▶ [Verilen Görev A]
Okuma parçasına göre aşağıdaki ifadelerin her biri için parçayla uyuşup uyuşmadığını evet ya da hayır ile belirtiniz ve kararınızı dayandırdığınız sözleri parçadan birebir alıntılayınız. (i) Alıntıda hüznün bütün koşullarının hazır olduğu söylenir. (ii) Parçada şiirlerin bahar odaklı olduğu belirtilir. (iii) Alıntıda duyulan kederin nedeni açıkça bildirilir.
▶ [Verilen Görev B]
Okuma parçasındaki alıntıda düşünülmesi istenen güzün hüznü neden sorgulanmaktadır? Parçanın verdiği gerekçeye dayanarak bir ile üç cümle arasında açıklayınız.
▶ [Verilen Görev C]
Okuma parçasında "Göğün kaknem kara" sözlerinden "bir kere ruhumu." sözlerine kadar uzanan bölümü hiçbir değişiklik yapmadan aktarınız.

▶ [Okuma Parçası]

- 237 Okunma
- 0 Yorum
- 3 Beğeni
VE GÜZ GELDİ ÖMÜR HANIM...
Ölümü irdeleyebilirdim eğer ki ölüm olmasa…
Düşlerimden tırnağımdan arttırdığımdı zaman ötesi mekânsız hayta yalnızlık.
Göğün kaknem kara bulutları, ölü sevici bir gazap sözcüklerden arakladığım hecelerle temelini attığım bir duygunun da peşinde iken mübalağasız cenge çıktığım, tarafsız sözcüklerimde belki de bir duvar yazısı inşa etmek istiyordum sağlam temelimin zikrine uyup da fikirlerimle gömülmek arzusu.
İkiletmiştim bir kere ruhumu.
İki dirhem bir çekirdek sessizliğim ve bir dudağı yerde bir dudağı gökte ruhumun lalası bir meclisti mademki tarafınca aforoz edildiğim hükmedene de sunduğum saygının nezdinde duyguların hâkimiyetine her ne kadar rest çeksem de olmuyordu işte duygusuz yaşamak hem de yalıtıldığım evrende katıksız bir ruha engel teşkil eden hayallerin nazarında.
‘’…Ve güz geldi Ömür Hanım. Dünya aydınlık sabahlarını
yitiriyor usul usul. İnsanın içini karartan bulutların seferi var
göğün maviliğinde. Yağmur ha yağdı ha yağacak. İncecik bir çisenti yokluyor boşluğunu insan yüreğinin.
Hüznün bütün koşulları hazır. Nedenini bilmediğim bir
keder akıyor damarlarımdan. Kalbimin üstünde binlerce
bıçak ağzı…
Bir güz düşünün ki Ömür Hanım, ilkyazı olmamış, yazı yaşanmamış,
böyle bir güzün hüznü hüzün müdür?’’(Alıntı)
Müstesna bir renktim öncesinde mevsimin: şehla göğün uçuşan perdesinde saklı güneş izi.
Gün yüzlü bir mealdim ki meylettiğimdi gece, karartıların değil umudun duvağında oynaşan kelebek misali.
Kerpetenle sökmüşlerdi ölü insanlığın kalplerini bu dahi yetmemişti ki…
Ve fakat:
Dudaklarımdan dökülen…
Heyhat!
Acının menşei iken çocuk kalbim ve satır aralarından firar edip bir şiire düşmüşken yolum aşka inat kendimle olan davamda tüm çekincelerimi de ihbar etmişken Tanrıya…
Geniş cepheli idi mademki ruhum:
Salon salamanje hüzün…
Kaç oda idi ki renklerin büyülü gücü ve kaç odaya sığardı insan varsıl sözcüklerin fısıltısında da uyuyup kalmışken…
Menkıbeler sıradan.
Şiirler hazan odaklı.
Öykülerse buhran dolu bir infial.
Sözcükler kasıtlı ihbar ederken içimdeki afili yalnızlığı…
Kim idi hemhal olduğum ve neydi kimliğimin izi safi yağmura tutulduğum.

▶ [Gösterilen Veriler]

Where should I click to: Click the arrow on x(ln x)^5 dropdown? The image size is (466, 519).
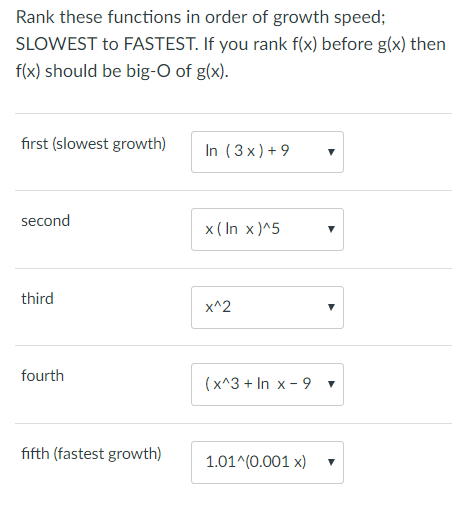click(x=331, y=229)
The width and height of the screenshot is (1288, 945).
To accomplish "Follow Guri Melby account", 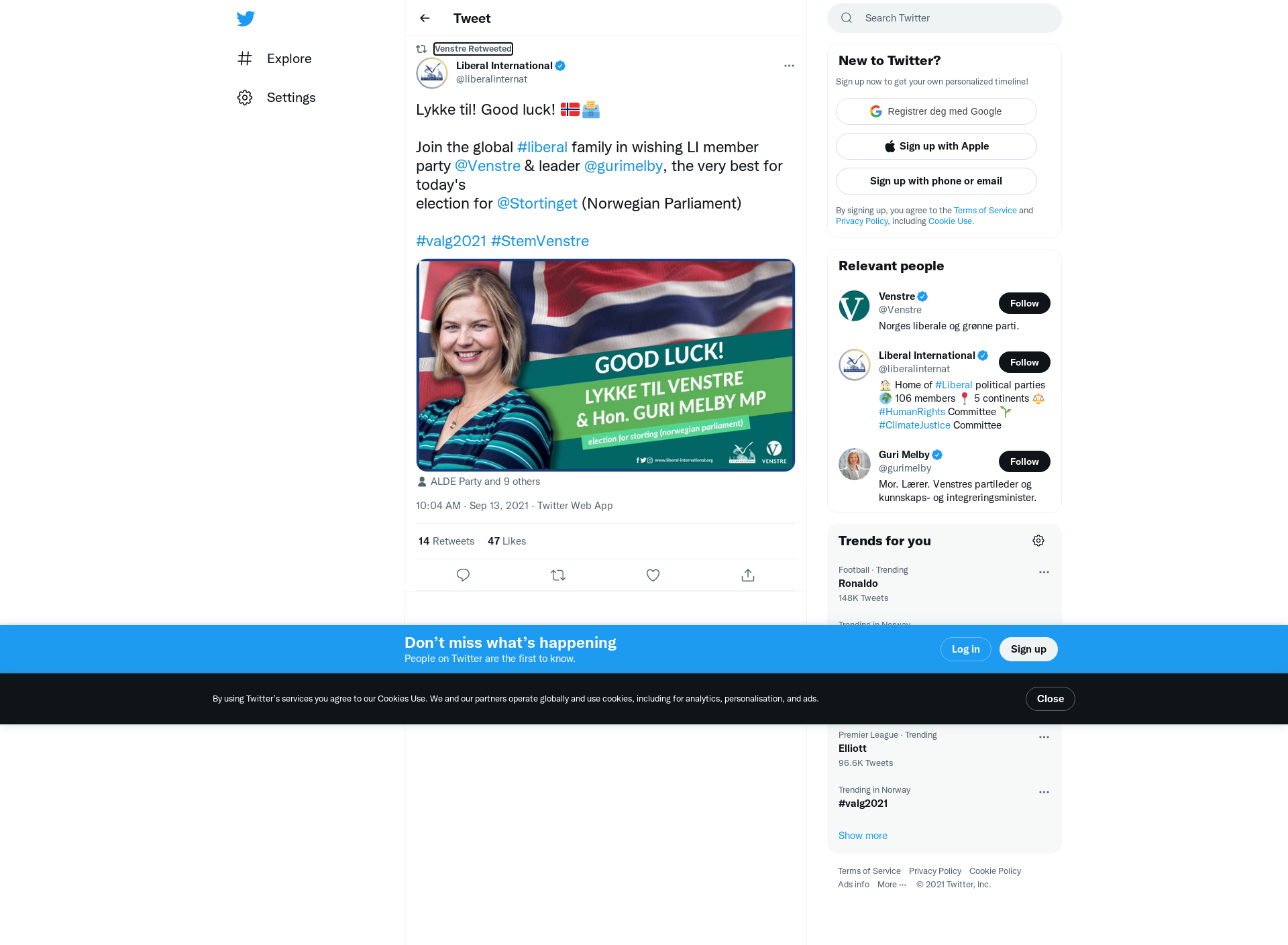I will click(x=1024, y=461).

▶ [Doğru Sonuç A]
(i) Evet: "Hüznün bütün koşulları hazır."
(ii) Hayır: "Şiirler hazan odaklı."
(iii) Hayır: "Nedenini bilmediğim bir keder akıyor damarlarımdan."

▶ [Doğru Sonuç B]
Düşünülmesi istenen güz, öncesinde ilkyazı olmamış ve yazı yaşanmamış bir güzdür. Alıntı, bahar ve yaz hiç yaşanmadan gelen böyle bir güzün hüznünün gerçekten hüzün sayılıp sayılamayacağını bu yüzden sorar.

▶ [Doğru Sonuç C]
Göğün kaknem kara bulutları, ölü sevici bir gazap sözcüklerden arakladığım hecelerle temelini attığım bir duygunun da peşinde iken mübalağasız cenge çıktığım, tarafsız sözcüklerimde belki de bir duvar yazısı inşa etmek istiyordum sağlam temelimin zikrine uyup da fikirlerimle gömülmek arzusu.
İkiletmiştim bir kere ruhumu.